━━ ENTRIES SHOWN ━━

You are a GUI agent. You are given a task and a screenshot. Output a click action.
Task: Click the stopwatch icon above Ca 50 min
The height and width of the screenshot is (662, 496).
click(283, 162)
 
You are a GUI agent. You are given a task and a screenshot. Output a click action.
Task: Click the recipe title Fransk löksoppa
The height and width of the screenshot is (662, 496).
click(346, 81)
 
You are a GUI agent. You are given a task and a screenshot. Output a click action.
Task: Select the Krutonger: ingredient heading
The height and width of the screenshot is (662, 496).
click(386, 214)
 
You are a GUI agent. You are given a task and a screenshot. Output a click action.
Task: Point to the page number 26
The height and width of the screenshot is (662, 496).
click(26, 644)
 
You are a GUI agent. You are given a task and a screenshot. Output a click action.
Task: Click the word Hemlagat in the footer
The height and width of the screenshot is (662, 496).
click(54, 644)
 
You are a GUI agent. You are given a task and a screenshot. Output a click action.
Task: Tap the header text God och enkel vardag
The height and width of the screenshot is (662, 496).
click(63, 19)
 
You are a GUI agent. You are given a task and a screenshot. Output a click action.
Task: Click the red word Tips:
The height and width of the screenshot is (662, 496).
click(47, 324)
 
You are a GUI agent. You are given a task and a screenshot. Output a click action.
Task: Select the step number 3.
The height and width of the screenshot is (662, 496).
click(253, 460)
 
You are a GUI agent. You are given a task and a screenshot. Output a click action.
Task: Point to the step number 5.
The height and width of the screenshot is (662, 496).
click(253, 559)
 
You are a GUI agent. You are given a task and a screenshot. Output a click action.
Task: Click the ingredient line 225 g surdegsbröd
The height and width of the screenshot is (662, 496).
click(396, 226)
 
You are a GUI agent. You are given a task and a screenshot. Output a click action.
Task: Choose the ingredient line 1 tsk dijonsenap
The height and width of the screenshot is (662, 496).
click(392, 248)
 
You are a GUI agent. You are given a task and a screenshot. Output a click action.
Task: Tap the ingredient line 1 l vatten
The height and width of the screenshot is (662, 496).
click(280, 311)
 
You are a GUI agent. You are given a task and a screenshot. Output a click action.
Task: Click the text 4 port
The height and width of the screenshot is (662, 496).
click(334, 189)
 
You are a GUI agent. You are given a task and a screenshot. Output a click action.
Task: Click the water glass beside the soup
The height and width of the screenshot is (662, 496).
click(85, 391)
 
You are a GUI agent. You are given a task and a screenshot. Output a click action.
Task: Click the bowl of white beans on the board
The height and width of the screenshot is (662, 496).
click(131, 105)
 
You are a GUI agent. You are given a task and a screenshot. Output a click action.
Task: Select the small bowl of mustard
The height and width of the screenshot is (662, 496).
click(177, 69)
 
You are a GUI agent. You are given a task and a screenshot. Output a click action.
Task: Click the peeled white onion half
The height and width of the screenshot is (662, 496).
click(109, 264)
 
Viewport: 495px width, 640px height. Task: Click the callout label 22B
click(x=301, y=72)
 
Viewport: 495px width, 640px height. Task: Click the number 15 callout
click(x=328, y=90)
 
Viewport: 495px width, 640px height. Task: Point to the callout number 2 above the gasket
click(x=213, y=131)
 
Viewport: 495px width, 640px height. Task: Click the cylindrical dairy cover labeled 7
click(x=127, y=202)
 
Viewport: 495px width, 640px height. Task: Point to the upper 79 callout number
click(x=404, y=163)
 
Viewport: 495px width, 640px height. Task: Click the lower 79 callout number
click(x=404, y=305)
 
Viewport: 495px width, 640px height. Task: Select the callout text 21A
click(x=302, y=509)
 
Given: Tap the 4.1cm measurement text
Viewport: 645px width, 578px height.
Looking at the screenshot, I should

━━━

# [WHAT IS BEING ASKED]
Reproduce all of the entries above word for word, without changing a single character.

# [ANSWER FOR THIS EXERCISE]
You are a GUI agent. You are given a task and a screenshot. Output a click action.
Task: Click the stopwatch icon above Ca 50 min
The height and width of the screenshot is (662, 496).
click(283, 162)
 
You are a GUI agent. You are given a task and a screenshot. Output a click action.
Task: Click the recipe title Fransk löksoppa
The height and width of the screenshot is (662, 496).
click(346, 81)
 
You are a GUI agent. You are given a task and a screenshot. Output a click action.
Task: Select the Krutonger: ingredient heading
The height and width of the screenshot is (662, 496).
click(386, 214)
 
You are a GUI agent. You are given a task and a screenshot. Output a click action.
Task: Point to the page number 26
The height and width of the screenshot is (662, 496).
click(26, 644)
 
You are a GUI agent. You are given a task and a screenshot. Output a click action.
Task: Click the word Hemlagat in the footer
The height and width of the screenshot is (662, 496).
click(54, 644)
 
You are a GUI agent. You are given a task and a screenshot. Output a click action.
Task: Tap the header text God och enkel vardag
The height and width of the screenshot is (662, 496).
click(63, 19)
 
You are a GUI agent. You are given a task and a screenshot. Output a click action.
Task: Click the red word Tips:
The height and width of the screenshot is (662, 496).
click(47, 324)
 
You are a GUI agent. You are given a task and a screenshot. Output a click action.
Task: Select the step number 3.
The height and width of the screenshot is (662, 496).
click(253, 460)
 
You are a GUI agent. You are given a task and a screenshot. Output a click action.
Task: Point to the step number 5.
The height and width of the screenshot is (662, 496).
click(253, 559)
 
You are a GUI agent. You are given a task and a screenshot. Output a click action.
Task: Click the ingredient line 225 g surdegsbröd
The height and width of the screenshot is (662, 496).
click(396, 226)
 
You are a GUI agent. You are given a task and a screenshot. Output a click action.
Task: Choose the ingredient line 1 tsk dijonsenap
The height and width of the screenshot is (662, 496).
click(392, 248)
 
You are a GUI agent. You are given a task and a screenshot. Output a click action.
Task: Tap the ingredient line 1 l vatten
The height and width of the screenshot is (662, 496).
click(280, 311)
 
You are a GUI agent. You are given a task and a screenshot. Output a click action.
Task: Click the text 4 port
The height and width of the screenshot is (662, 496).
click(334, 189)
 
You are a GUI agent. You are given a task and a screenshot. Output a click action.
Task: Click the water glass beside the soup
The height and width of the screenshot is (662, 496).
click(85, 391)
 
You are a GUI agent. You are given a task and a screenshot. Output a click action.
Task: Click the bowl of white beans on the board
The height and width of the screenshot is (662, 496).
click(131, 105)
 
You are a GUI agent. You are given a task and a screenshot. Output a click action.
Task: Select the small bowl of mustard
The height and width of the screenshot is (662, 496).
click(177, 69)
 
You are a GUI agent. You are given a task and a screenshot. Output a click action.
Task: Click the peeled white onion half
The height and width of the screenshot is (662, 496).
click(109, 264)
 
Viewport: 495px width, 640px height. Task: Click the callout label 22B
click(x=301, y=72)
 
Viewport: 495px width, 640px height. Task: Click the number 15 callout
click(x=328, y=90)
 
Viewport: 495px width, 640px height. Task: Point to the callout number 2 above the gasket
click(x=213, y=131)
 
Viewport: 495px width, 640px height. Task: Click the cylindrical dairy cover labeled 7
click(x=127, y=202)
 
Viewport: 495px width, 640px height. Task: Point to the upper 79 callout number
click(x=404, y=163)
 
Viewport: 495px width, 640px height. Task: Click the lower 79 callout number
click(x=404, y=305)
 
Viewport: 495px width, 640px height. Task: Select the callout text 21A
click(x=302, y=509)
 
Given: Tap the 4.1cm measurement text
Viewport: 645px width, 578px height.
Looking at the screenshot, I should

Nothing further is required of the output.